Exogenous (plasma) HBV antigens can be processed by macrophage and presented to CD4+ T cells. This can enhance the synthesis of cytokines, which augment T-cell proliferation, thereby increasing the number of HLA class I molecules present on hepatocytes and decreasing viral replication. In the present study, monoclonal and oligoclonal expansion of CD4+ T cells was detected in 16/18 patients. Furthermore, the average rate of monoclonal and oligoclonal expansion in CD4+ and CD8+ T cell subsets were 1.56 and 2.72, respectively. The number of monoclonal or oligoclonal expansion TCR Vβ families in CD8+ T cells was significantly higher than that in CD4+ T cells (P < 0.01), and this is consistent with the results of previous studies where proliferating HBV antigen-specific T cells were found to be CD8+ type (20). For a better understanding of the nature of T cells in disease presentation associated with HBV infection, monoclonal expansion of CD4+/CD8+ TCR Vβ CDR3 was sequenced. As a result, highly conserved amino acid motifs were identified in the CD8+ TCR CDR3, and a higher frequency of BJ1S1 and BJ2S7 was identified in the proximal region of TCR CDR3. Several studies have shown that single viral or bacterial epitopes can induce T cell clones, including different TCR CDR3 sequences. It is possible that the pattern of CDR3 size distribution for TCR Vβ in different CSHB patients may provide information regarding HBV antigens, especially if a certain CDR3 indicates that a particular peptide antigen of HBV was present. However, due to the diversity of HBV and human leukocyte antigens, T cells related to HBV were found to be different in CHB patients (21, 22).
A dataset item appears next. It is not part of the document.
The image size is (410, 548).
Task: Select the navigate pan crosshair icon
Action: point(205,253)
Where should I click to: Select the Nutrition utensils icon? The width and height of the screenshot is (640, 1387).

T cells can identify several types of HBV antigens that have completely different structures. Therefore, it is reasonable to speculate that conserved sequences identified in an analysis of CDR3 sequences from a large number of CSHB patients may represent TCRs specific for a particular HBV antigen. For the CDR3 sequences analyzed from the 18 CSHB patients in the present study, three conserved amino acid motifs were identified, including GSF, LF, and GS. These motifs were present in the β-chains and may be involved in binding to a HBV antigen that is common to a number of CSHB patients. More studies are needed to further characterize the association between these conserved motifs and the corresponding antigen(s) present in CSHB patients, with the overall goal of elucidating the function of various TCR Vβ gene families in the progression of CSHB.
In summary, the results of the present study provided evidence that peripheral CD4+ and CD8+ T cells from CSHB patients have undergone clonal expansion. The detection of pathogenic T cells in CSHB patients also provides useful insight regarding the pathogenesis and status of this disease. It is expected that the results of the present study would facilitate the development of DNA vaccines and individualized immunotherapies for CHSB, in combination with future studies, to characterize the conserved motifs identified.